Results The analysis comprised 590 patients: 106 in the Haplo group, 203 in the MSD group, and 281 in the UD group. For the entire cohort, the median age was 31 years (IQR 24, 43) and was comparable among the three groups (P = 0.23). Patients in the haplo-HCT group underwent transplantation in more recent years compared to the MSD and UD groups (median: 2019 vs. 2016 vs. 2016, P < 0.0001). Male recipients in the Haplo (28.3%) and MSD (32.3%) groups received grafts from female donors more frequently than those in the UD group (19.8%) (P = 0.006). MSD recipients (82.4%) had a higher rate of Cytomegalovirus (CMV) seropositivity compared to Haplo (58.1%) and UD (58.7%) recipients (P < 0.0001). Similarly, donors in the MSD group had a higher rate of CMV seropositivity compared to Haplo (59.6%) and UD (44.3%) donors (P < 0.0001). Baseline characteristics such as patient sex, Karnofsky performance status (KPS), and interval from diagnosis and HCT were similar among the three groups. At the time of transplant, 69.8% of the entire cohort had achieved molecular remission, which was comparable among the three groups (P = 0.61). Myeloablative conditioning (MAC) was used for 86.3% of the entire cohort. A TBI-based conditioning regimen was performed less frequently in the Haplo group (46.2%) than in the MSD (60.4%) and UD (71.5%) groups (P < 0.0001). In the Haplo group, 68.3% of patients received post-transplant cyclophosphamide (PTCy) for graft-versus-host disease (GVHD) prophylaxis.
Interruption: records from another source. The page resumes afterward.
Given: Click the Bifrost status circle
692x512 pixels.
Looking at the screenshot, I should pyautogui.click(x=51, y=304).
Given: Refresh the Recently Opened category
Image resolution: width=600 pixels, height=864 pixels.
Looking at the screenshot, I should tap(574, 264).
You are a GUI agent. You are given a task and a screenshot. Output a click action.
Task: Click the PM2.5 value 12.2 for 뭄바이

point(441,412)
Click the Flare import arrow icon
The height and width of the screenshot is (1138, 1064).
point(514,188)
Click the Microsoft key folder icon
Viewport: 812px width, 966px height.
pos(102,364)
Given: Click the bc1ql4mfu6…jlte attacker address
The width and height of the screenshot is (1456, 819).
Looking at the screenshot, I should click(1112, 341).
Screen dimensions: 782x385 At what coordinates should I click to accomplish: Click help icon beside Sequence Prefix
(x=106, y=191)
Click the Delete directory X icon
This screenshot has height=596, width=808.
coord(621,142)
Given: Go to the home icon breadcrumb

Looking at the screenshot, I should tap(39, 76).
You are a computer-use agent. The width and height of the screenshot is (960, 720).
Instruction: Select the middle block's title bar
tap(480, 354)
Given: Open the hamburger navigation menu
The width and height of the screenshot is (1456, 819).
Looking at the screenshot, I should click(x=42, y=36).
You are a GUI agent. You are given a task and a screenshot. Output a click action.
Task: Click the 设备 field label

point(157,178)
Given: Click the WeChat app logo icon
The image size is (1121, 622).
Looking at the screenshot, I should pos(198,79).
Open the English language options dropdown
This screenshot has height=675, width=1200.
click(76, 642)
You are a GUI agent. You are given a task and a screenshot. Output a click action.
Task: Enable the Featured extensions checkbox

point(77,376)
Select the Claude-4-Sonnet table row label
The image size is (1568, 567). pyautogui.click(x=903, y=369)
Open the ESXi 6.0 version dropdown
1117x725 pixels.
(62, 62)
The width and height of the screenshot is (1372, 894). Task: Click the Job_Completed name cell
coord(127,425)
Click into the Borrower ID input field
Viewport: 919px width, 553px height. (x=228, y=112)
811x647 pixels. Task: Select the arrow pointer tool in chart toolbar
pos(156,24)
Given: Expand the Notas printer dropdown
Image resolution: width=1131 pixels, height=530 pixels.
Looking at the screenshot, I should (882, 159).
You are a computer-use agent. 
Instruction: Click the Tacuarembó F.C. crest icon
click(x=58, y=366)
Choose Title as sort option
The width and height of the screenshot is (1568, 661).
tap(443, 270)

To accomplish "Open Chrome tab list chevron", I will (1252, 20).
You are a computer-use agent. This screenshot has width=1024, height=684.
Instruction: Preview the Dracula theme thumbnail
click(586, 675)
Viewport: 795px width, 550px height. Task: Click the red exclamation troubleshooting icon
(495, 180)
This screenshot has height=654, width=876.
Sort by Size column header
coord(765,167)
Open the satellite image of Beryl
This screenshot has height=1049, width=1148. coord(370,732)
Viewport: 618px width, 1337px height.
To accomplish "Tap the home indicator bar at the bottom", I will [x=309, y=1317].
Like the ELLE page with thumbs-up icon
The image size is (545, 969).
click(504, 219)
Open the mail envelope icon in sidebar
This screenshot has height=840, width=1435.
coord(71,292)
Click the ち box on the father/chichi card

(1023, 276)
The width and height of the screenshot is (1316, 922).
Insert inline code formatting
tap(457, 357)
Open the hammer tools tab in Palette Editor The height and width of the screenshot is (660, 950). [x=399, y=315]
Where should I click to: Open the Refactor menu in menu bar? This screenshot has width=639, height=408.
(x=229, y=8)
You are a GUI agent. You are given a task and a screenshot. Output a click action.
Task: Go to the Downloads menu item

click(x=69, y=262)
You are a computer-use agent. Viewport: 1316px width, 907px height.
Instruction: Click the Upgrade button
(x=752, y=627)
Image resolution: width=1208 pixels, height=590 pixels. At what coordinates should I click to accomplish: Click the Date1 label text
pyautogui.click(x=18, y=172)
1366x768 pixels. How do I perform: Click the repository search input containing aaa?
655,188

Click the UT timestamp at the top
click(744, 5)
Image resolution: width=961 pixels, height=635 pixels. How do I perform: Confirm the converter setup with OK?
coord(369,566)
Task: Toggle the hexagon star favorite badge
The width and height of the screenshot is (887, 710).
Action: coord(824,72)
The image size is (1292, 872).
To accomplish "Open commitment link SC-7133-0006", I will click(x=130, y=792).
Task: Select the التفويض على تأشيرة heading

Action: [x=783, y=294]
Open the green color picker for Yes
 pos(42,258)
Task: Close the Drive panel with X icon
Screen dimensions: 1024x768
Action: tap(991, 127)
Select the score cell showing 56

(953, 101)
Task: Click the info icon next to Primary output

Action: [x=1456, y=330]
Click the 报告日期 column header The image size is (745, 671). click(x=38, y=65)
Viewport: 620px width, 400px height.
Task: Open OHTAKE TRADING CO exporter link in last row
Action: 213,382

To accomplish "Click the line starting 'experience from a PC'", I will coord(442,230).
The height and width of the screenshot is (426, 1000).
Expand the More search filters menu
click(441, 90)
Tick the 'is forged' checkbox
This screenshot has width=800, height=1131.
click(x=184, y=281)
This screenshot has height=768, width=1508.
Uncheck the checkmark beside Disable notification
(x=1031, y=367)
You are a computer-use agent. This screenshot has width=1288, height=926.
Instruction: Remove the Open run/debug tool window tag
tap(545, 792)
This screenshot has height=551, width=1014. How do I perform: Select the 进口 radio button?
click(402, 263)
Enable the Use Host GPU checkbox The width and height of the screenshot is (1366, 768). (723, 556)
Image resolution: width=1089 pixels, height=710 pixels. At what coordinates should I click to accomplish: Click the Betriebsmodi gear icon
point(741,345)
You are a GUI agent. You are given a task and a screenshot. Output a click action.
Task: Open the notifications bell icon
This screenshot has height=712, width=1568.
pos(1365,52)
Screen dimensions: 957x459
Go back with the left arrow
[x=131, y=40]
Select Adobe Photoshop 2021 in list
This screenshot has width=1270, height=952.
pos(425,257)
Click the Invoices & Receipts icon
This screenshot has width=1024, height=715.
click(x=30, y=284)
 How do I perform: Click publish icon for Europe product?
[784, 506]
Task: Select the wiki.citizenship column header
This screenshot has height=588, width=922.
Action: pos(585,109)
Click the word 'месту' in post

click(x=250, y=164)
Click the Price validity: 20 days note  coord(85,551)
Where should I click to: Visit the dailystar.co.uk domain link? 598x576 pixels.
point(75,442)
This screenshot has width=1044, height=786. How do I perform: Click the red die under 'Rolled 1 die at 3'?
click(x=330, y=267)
In univariate analysis, no significant differences were observed among the three groups for 2-year overall survival (OS) (Haplo 46.4% vs. MSD 42.5% vs. UD 43.3%, P = 0.88), 2-year progression-free survival (PFS) (Haplo 35.9% vs. MSD 37.1% vs. UD 35.6%, P = 0.98), 2-year relapse incidence (RI) (Haplo 39.7% vs. MSD 46.3% vs. UD 42.7%, P = 0.32), and 2-year non-relapse mortality (NRM) (Haplo 24.4% vs. MSD 16.6% vs. UD 21.7%, P = 0.17). The 180-day cumulative incidence of grade II–IV acute GVHD was comparable among Haplo (32.5%), MSD (29.0%), and UD (34.3%) recipients (P = 0.52). The incidence of grade III–IV acute GVHD was also comparable among Haplo (15.7%), MSD (10.7%), and UD (12.7%) recipients (P = 0.46). Additionally, the 2-year cumulative incidence of overall chronic GVHD was comparable in Haplo (20.3%), MSD (26.8%), and UD (26.1%) recipients (P = 0.6).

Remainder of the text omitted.